A Houston law firm hired by the City of Lubbock filed a trial brief opposing the High Plains bond issue stating that High Plains was illegally created and cannot issue 1.5 billion in bonds to buy two Odessa power plants. In blunt language, the filing sums up the position of the City of Lubbock and many of its citizens when it states as follows:

“This proposed acquisition is part of a plan to use special powers and benefits reserved for governmental entities to conduct private business transactions and enrich private parties. If the Court validates the bonds, the net effect will be that High Plains will have the legal authority to incur $1.5 billion of apparently insufficiently collateralized debt and the Dallas-based investment firm will receive bonds representing as much as $75 million in additional public debt.”

In brilliant fashion the City of Lubbock’s brief details how High Plains was illegally created in 2008 by the W.T.M.P.A. The City argues that because the WTMPA is a municipal utility rather than a municipality, it could not create High Plains as a municipal corporation because only a municipality has the authority to create a municipal corporation.
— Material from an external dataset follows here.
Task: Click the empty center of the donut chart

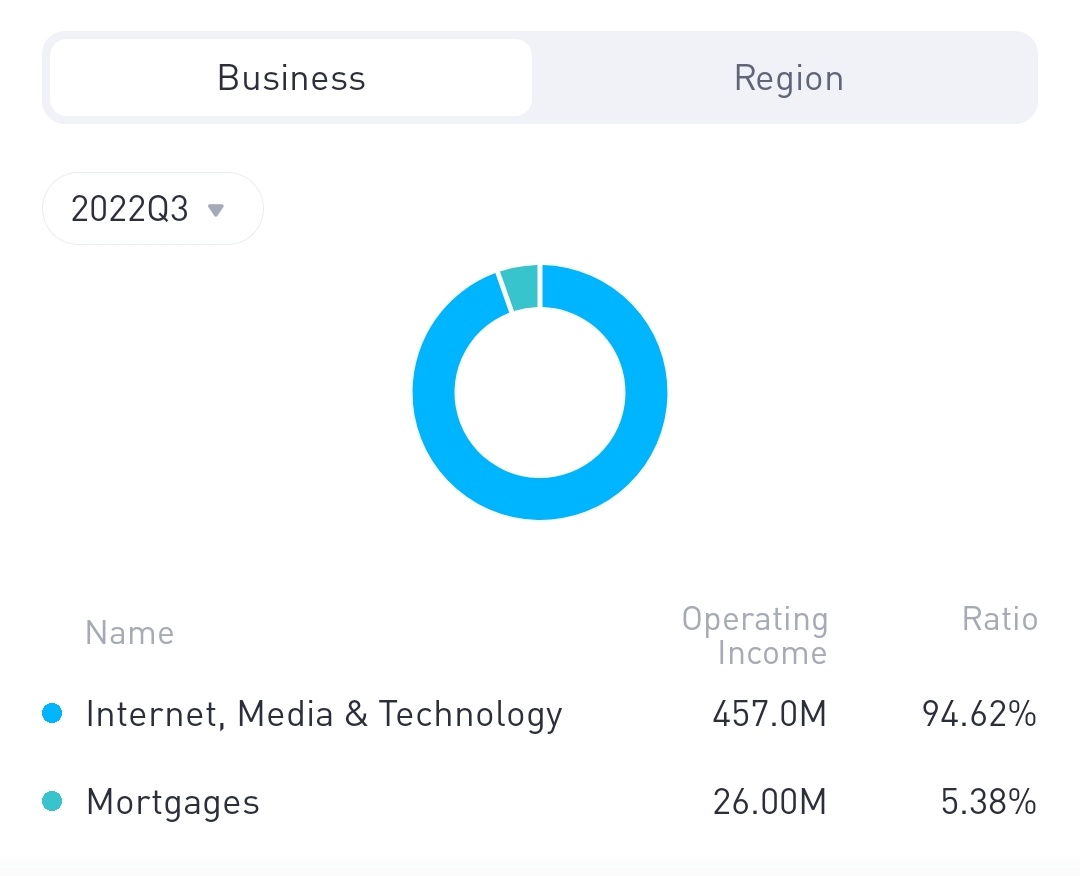Action: coord(540,392)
The original court filing in 2008 which was approved by former Judge Sam Medina, has no legal effect, according to the City, because there was no real opposition to the filing making the court order an advisory opinion only.
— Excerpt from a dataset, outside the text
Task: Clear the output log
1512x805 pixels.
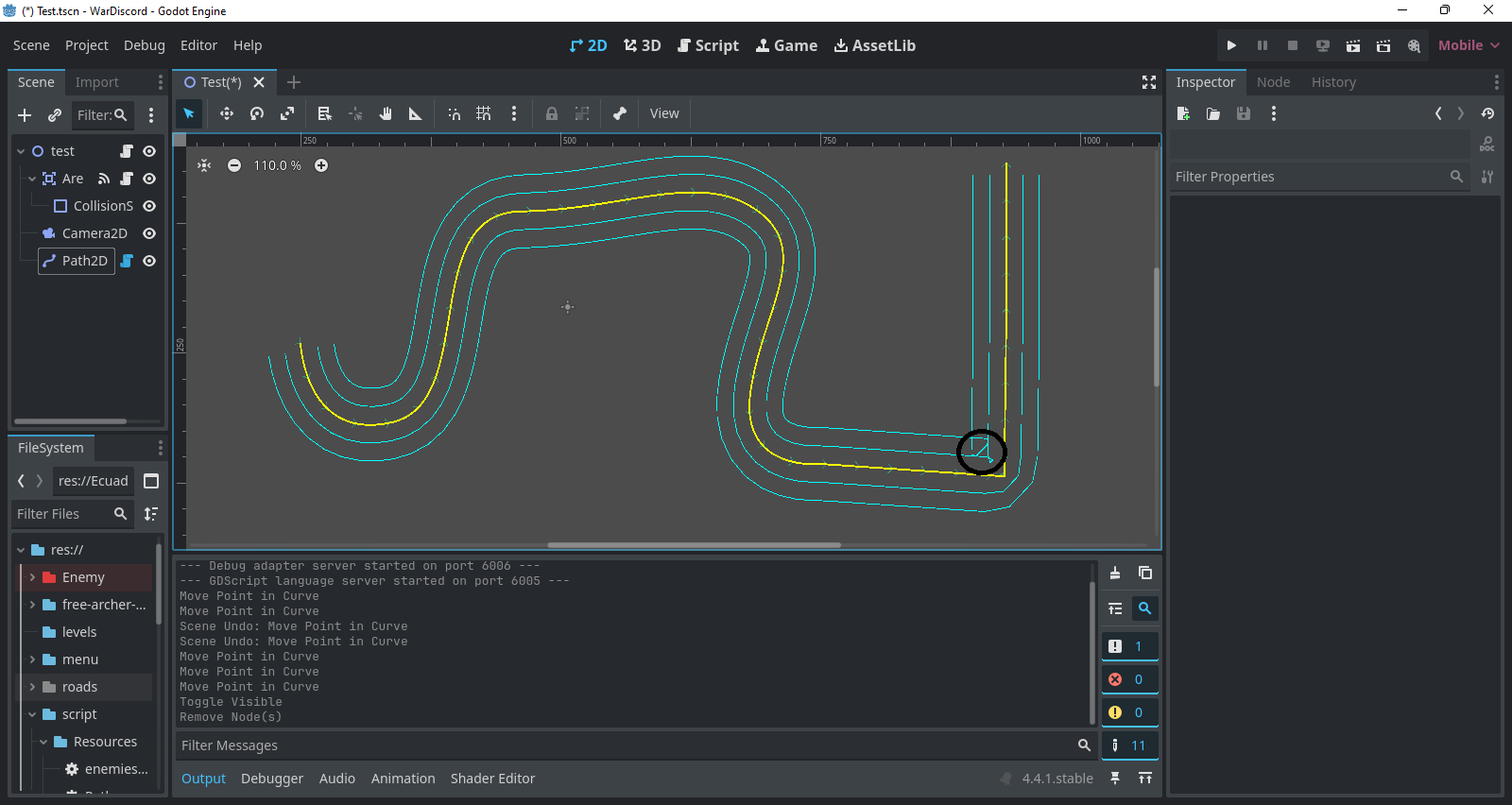Action: pyautogui.click(x=1115, y=573)

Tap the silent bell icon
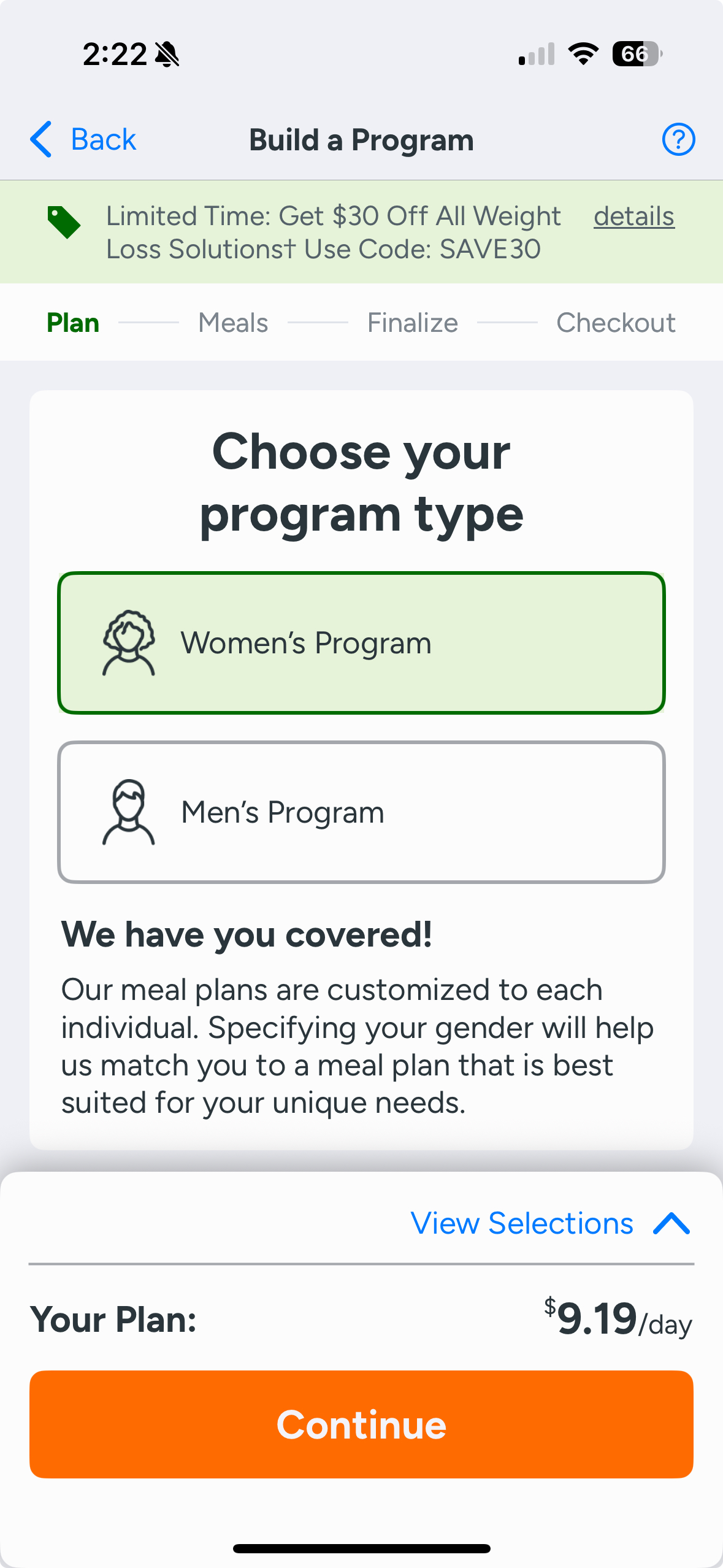click(167, 55)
The City brief is also highly critical of High Plains for filing a request for the court to approve the bond issue without first filing any of the necessary bond documents that are required by law to be filed, for attempting to perform acts outside of the bylaws which created High Plains and for failing to have customers lined up to buy the power produced by the two plants.

In response to the City of Lubbock’s brief, High Plains held a hastily called board meeting on May 18 without public notice or posting of an agenda, and approved the issuance of the 1.5 billion in bonds and the agreement to pay Republic 75 million to buy out its “interest” in the partnership. High Plains then filed the board resolution, the bond documents and the agreement with Republic in an amended filing on May 19, one day before the scheduled hearing. The first question the attorneys for Odessa, Lubbock and the Attorney General will be asking at the hearing on Tuesday is how High Plains could file a suit on April 18 asking for approval of 1.575 billion in bonds when its own board didn’t approve the issuance of the bonds until May 18 at a meeting that in all probability was illegally held because the public did not have proper notice of the meeting.
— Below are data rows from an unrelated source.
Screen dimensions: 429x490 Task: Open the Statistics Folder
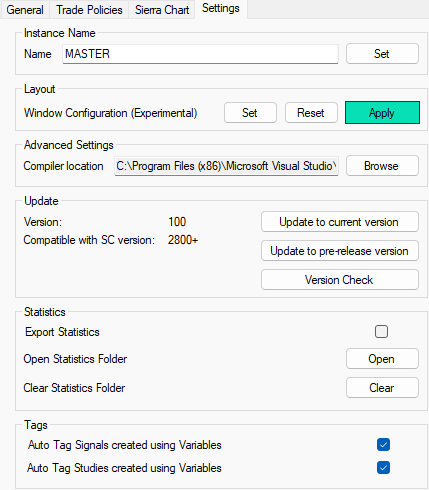(382, 359)
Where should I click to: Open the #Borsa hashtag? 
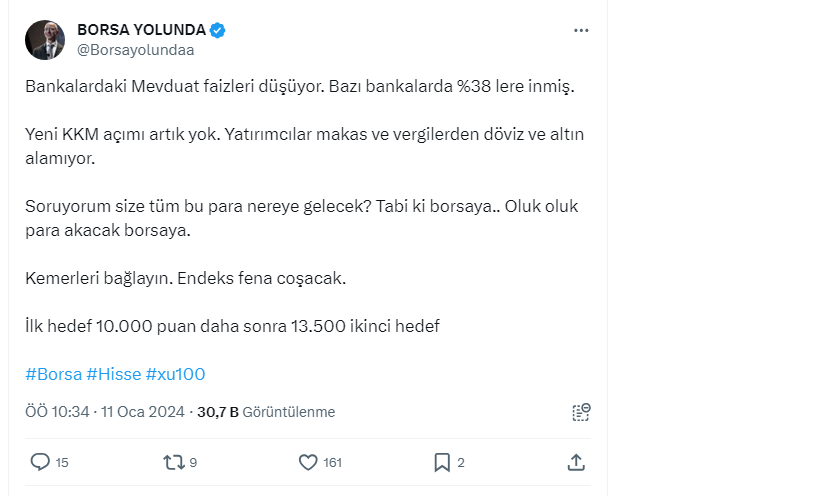pos(52,374)
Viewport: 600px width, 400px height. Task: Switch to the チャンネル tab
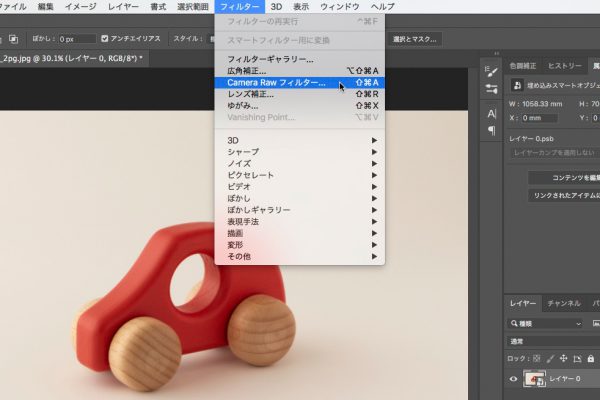pyautogui.click(x=563, y=303)
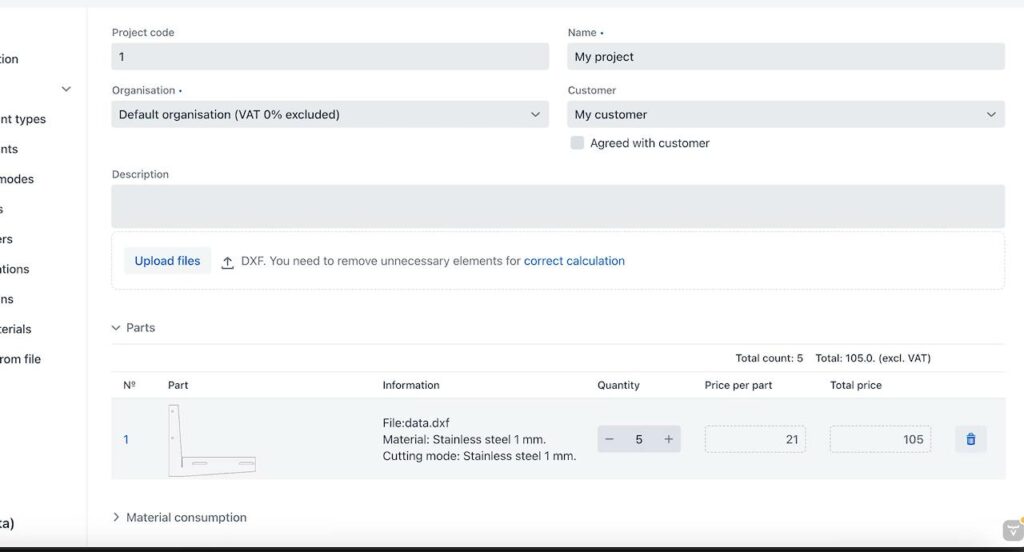Increase part quantity with the plus button

pyautogui.click(x=669, y=439)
At the hearing on Friday, many members of the public did not attend because signs posted at the courthouse indicated that the bond hearing had been canceled. Despite the notice of cancellation, a hearing was held. Judge Les Hatch overruled a motion by the Attorney General to reset the hearing for a date later than Tuesday in order to allow the parties to respond to High Plains late filing. The court overruled the motion and ordered the hearing to proceed on Tuesday. Then, in a highly unusual move, the court stated that he knew some investors in Republic Power and for that reason he was removing himself from the case. This is unusual because when a judge believes he has a conflict and intends to remove himself, he doesn’t rule on pending motions. He leaves all matters for the new judge. Instead of following established procedure, Judge Hatch ruled in favor of High Plains having the hearing on Tuesday and then removed himself. The manner in which Judge Hatch found out the names of the investors in Republic Power also raises questions. When a judge acts as a fact finder, he can only consider the evidence presented at trial and the pleadings filed in the case. Unlike Federal court, Texas does not require corporations to disclose the names of interested parties when corporations file suit. High Plains has never listed the names of the Republic investors in its pleadings and no testimony was taken at the hearing on Friday regarding the names of the investors. The media has never posted the names of the Republic investors. It would be interesting to know how, when and in what manner the judge found out the names of the Republic investors.

I will update the blog on Tuesday after the hearing.